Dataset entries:
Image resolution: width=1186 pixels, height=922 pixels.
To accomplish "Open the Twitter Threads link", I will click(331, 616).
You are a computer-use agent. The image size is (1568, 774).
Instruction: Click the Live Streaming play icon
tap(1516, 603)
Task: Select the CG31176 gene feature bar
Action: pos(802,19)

Directions for this task:
At the line containing "You are a computer-use", start copying. Continue exactly through the final line of the entries above and stop there.

Your response:
You are a computer-use agent. The image size is (1568, 774).
Instruction: Click the Live Streaming play icon
tap(1516, 603)
Task: Select the CG31176 gene feature bar
Action: pos(802,19)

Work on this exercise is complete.